#### DATA LISTING:

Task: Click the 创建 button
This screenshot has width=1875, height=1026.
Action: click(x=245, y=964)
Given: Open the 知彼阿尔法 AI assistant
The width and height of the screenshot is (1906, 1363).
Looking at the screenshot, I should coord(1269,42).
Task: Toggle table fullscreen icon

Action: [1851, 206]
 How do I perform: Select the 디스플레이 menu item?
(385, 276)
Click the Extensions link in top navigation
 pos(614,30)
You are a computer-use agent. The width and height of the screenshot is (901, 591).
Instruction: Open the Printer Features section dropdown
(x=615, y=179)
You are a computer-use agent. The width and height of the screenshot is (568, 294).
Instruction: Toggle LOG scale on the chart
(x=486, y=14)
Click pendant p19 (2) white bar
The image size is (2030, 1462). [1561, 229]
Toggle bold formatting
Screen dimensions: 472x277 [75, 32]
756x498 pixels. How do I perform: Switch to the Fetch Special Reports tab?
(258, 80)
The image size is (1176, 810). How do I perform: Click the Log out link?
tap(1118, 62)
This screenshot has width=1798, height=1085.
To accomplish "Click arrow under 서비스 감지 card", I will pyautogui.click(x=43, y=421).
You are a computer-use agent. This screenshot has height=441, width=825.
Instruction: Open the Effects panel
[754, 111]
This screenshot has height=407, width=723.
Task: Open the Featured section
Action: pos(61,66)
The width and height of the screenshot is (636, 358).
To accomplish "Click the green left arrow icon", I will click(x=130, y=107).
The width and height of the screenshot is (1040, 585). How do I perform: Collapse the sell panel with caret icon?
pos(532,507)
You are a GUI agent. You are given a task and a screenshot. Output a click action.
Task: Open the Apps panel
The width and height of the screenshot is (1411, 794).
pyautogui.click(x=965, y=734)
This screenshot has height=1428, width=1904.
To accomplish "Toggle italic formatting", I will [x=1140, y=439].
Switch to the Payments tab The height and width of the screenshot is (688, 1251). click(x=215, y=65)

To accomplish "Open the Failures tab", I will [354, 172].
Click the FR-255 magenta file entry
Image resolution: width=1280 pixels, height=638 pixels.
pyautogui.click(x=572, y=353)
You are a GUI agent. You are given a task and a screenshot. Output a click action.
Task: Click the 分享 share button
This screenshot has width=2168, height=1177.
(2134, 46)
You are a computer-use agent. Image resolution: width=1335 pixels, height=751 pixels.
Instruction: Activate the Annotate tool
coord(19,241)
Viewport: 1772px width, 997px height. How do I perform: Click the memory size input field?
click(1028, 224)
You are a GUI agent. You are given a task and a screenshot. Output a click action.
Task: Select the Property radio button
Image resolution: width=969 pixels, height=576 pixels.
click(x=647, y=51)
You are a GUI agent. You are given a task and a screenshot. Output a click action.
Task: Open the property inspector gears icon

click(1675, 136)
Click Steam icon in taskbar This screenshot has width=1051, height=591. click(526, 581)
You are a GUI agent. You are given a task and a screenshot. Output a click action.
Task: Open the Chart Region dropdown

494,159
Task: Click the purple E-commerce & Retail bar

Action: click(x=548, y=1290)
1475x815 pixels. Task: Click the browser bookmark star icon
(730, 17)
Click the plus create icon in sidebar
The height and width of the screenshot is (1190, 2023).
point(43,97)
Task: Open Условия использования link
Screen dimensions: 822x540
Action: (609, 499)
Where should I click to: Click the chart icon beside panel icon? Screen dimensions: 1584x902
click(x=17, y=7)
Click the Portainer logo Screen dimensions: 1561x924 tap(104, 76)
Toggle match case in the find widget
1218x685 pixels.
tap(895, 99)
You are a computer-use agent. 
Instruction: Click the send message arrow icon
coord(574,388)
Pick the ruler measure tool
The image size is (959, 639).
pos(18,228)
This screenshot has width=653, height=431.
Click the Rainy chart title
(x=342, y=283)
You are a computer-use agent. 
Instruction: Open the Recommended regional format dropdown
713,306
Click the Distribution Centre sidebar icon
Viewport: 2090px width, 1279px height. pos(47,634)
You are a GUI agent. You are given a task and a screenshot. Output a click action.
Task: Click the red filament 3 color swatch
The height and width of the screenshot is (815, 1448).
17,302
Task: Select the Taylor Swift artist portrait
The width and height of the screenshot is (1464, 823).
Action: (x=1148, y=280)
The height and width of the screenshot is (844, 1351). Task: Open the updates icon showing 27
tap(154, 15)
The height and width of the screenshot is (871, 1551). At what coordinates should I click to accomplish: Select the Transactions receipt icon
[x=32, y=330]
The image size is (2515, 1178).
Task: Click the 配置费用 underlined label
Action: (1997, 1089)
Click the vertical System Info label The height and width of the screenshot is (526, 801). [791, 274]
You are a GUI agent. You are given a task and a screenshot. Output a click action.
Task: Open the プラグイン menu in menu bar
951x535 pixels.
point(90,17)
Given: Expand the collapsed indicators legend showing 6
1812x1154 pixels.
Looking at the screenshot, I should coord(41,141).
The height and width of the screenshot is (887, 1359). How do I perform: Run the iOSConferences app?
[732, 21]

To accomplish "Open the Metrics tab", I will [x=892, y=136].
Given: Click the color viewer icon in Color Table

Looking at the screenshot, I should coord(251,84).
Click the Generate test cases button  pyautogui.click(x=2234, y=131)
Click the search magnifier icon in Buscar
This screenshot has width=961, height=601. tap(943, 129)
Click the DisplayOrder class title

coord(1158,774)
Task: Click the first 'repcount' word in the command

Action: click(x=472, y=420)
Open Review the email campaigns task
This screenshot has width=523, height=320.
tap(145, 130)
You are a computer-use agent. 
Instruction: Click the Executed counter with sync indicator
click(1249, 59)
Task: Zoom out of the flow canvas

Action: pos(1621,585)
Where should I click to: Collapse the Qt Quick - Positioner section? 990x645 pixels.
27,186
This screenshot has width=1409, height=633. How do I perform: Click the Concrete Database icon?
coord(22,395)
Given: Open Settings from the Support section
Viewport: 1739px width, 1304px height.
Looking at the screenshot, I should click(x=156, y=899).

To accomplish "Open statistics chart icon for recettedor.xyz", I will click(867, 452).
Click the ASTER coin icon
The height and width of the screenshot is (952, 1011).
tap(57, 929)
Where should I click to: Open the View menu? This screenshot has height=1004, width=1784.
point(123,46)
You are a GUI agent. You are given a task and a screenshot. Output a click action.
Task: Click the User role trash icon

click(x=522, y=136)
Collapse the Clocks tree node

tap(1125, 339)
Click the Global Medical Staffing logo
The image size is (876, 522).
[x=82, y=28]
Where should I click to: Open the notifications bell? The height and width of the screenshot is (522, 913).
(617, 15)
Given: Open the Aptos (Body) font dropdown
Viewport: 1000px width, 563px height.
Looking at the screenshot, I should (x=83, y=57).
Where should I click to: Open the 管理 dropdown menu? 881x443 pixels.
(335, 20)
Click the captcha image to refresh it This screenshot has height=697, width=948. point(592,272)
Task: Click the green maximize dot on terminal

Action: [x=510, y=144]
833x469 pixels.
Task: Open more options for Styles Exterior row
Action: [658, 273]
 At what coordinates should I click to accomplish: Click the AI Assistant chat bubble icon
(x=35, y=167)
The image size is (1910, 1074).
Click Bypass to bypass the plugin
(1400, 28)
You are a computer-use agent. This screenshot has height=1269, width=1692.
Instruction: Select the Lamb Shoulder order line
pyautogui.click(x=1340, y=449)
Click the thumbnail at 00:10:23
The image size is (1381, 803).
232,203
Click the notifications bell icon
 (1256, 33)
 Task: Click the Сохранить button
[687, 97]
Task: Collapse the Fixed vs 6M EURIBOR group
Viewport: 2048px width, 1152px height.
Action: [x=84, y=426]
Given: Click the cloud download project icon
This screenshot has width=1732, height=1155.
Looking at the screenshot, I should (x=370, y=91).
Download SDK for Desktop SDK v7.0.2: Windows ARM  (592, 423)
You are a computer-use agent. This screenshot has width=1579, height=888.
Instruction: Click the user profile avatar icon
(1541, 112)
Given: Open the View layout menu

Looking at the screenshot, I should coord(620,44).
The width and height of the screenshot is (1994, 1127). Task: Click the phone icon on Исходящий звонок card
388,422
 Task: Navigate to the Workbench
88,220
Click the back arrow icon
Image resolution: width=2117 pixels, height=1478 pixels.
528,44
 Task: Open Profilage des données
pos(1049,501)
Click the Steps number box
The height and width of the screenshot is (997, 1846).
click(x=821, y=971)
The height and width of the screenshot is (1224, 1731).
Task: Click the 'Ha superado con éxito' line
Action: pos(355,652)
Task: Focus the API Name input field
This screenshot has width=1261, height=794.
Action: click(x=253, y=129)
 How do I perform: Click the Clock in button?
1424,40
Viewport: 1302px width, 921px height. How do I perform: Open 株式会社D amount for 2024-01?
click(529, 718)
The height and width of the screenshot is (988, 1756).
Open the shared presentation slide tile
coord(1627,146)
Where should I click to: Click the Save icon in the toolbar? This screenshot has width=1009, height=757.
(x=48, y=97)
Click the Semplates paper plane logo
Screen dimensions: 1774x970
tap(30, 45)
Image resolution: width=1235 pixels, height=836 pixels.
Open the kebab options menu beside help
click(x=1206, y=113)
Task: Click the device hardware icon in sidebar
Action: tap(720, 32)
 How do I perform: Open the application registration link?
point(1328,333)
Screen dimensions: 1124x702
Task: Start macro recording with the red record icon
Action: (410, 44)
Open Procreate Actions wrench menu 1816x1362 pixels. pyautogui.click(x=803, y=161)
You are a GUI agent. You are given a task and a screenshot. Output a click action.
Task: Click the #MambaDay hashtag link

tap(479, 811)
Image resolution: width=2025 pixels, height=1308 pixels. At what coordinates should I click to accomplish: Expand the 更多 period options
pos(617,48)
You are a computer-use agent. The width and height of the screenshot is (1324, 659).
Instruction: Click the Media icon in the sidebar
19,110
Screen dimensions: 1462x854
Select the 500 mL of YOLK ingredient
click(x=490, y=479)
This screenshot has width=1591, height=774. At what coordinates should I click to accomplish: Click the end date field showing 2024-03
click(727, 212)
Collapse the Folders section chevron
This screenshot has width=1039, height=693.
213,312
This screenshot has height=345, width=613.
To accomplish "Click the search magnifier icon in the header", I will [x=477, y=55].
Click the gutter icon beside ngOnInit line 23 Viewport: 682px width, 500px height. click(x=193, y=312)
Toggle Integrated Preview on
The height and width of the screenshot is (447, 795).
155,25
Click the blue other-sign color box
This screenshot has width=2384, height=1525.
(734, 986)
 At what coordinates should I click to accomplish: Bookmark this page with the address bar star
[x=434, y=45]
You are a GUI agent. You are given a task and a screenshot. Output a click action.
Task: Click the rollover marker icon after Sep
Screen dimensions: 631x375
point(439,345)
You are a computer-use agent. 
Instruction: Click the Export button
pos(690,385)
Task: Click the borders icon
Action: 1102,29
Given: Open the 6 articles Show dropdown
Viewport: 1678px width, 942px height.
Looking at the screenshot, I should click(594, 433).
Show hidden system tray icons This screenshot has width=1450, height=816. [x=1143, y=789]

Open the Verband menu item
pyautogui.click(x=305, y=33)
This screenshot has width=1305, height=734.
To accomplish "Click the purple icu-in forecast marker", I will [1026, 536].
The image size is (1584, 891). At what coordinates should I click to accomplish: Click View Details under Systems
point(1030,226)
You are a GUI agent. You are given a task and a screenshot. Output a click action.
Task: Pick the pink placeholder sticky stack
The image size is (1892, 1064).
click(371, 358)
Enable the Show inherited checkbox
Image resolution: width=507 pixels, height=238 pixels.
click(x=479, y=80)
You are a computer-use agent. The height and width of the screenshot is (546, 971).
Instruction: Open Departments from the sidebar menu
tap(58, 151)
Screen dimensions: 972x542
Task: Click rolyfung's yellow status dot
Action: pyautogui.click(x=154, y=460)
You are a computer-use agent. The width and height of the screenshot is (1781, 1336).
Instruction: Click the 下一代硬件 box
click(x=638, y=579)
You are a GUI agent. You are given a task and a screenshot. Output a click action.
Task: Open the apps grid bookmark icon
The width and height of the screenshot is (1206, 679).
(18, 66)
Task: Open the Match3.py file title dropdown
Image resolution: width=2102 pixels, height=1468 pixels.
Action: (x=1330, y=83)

#### YOUR GOAL:
Output the lines above between the one holding "This screenshot has width=1798, height=1085." and the one holding "has height=441, width=825.", inclusive, with nothing before or after them.

#### PROBLEM SOLUTION:
This screenshot has width=1798, height=1085.
To accomplish "Click arrow under 서비스 감지 card", I will pyautogui.click(x=43, y=421).
You are a computer-use agent. This screenshot has height=441, width=825.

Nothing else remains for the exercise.